━━━ SELECTED TEXT ━━━

Many people who enjoy bloody murder mysteries turn up their noses at the genuine article. Unfortunately, the most influential haters publish their work in the Times.
The New York Times is the worst. Wrote the critic I will not deign to name in a piece that appeared in that puffed-up publication: "One thing you don't read true crime for is the truth." Thankfully her true-crime reviews are infrequent; otherwise I'd probably have to take blood pressure medication.
Now it seems some of the haters are even true crime authors themselves. Astonishing me to no end, noteworthy true crime author Kate Summerscale gave her own genre a tongue-lashing in the London Times today.
Remarks the prize-winning author of The Suspicions of Mr. Whicher:
True crime is a sleazy, uneasy genre. Accounts of murder, in newspapers and in books, seem to prey on suffering and to play to their readers' darkest fantasies.
After that provocative, self-loathing remark, she goes on to discuss her own book in some detail.
Frankly, I was astonished by the success of her book. Another look at Constance Kent? {Oh, s**t, I've given away the ending to the clueless, haven't I?} And here I assumed that the case had already been, em, pardon, but, done to death already. Silly me. Summerscale has cleverly reintroduced an apparently forgotten case to readers on several continents by presenting it as a mystery and the case itself as some sort of watershed.

━━━

■ TASK OBJECTIVE
Pick up the commentary on true crime and its critics with the next sentence after its last one, keeping the same voice.

━━━ PROVIDED DATA ━━━

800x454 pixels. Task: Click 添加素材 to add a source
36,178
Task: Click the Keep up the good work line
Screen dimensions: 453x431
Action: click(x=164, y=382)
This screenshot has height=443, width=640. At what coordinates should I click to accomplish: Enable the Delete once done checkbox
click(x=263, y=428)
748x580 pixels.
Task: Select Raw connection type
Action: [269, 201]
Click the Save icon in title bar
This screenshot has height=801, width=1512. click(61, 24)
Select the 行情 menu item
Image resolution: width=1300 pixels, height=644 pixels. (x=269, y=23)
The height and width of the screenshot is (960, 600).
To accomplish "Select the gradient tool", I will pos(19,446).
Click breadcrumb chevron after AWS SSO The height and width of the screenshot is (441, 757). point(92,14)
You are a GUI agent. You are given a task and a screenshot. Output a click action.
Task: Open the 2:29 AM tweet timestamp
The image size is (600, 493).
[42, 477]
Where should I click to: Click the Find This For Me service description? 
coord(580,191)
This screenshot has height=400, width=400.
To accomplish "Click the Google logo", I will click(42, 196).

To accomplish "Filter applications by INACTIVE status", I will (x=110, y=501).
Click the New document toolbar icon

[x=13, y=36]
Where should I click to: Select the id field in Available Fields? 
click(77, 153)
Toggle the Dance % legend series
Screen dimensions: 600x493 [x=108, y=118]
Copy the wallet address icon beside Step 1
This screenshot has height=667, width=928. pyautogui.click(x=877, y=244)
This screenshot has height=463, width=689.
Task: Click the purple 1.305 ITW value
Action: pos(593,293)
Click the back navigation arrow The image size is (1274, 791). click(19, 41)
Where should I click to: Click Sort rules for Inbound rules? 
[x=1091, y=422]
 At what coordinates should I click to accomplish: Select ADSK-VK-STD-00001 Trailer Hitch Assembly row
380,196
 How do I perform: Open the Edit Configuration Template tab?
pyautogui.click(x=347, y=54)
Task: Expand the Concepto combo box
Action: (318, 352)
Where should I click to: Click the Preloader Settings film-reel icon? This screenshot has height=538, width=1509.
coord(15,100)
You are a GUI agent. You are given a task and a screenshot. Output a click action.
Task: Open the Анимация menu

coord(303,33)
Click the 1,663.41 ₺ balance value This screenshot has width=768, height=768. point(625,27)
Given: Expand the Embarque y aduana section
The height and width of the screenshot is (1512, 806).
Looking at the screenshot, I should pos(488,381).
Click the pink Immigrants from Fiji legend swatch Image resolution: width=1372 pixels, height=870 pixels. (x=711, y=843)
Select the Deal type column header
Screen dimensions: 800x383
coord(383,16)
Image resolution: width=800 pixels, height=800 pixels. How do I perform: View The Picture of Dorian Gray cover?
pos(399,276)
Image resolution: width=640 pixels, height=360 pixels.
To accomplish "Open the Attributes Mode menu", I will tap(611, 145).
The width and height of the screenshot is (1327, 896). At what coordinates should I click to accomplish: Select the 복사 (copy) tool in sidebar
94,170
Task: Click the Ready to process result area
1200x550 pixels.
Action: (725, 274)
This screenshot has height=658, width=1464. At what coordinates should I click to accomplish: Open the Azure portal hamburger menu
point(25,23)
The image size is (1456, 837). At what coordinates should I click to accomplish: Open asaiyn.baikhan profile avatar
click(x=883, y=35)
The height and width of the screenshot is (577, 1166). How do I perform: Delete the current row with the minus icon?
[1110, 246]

━━━

■ OUTPUT BELOW
In her Times essay today, the author even goes so far as to claim that the first book about the "Road Hill murder," which (she says) was The Great Crime of 1860, "was perhaps the first book-length account of any single murder."
Well, now, I feel much better. The author who hates her genre doesn't have any clew what she is talking about. Book-length examinations of individual murder cases came long, long before 1860.
I think of Eugene Aram, the schoolteacher convicted of murder in 1759, who inspired many books in the centuries that have passed since then. The Life and Trial of Eugene Aram is one that leaps to mind at once; it came out in 1832, perhaps as a reprint at that, and wasn't the first book on said depraved intellectual. I want to insert something tart here about modern examples of depraved intellectuals, but I'll leave it alone.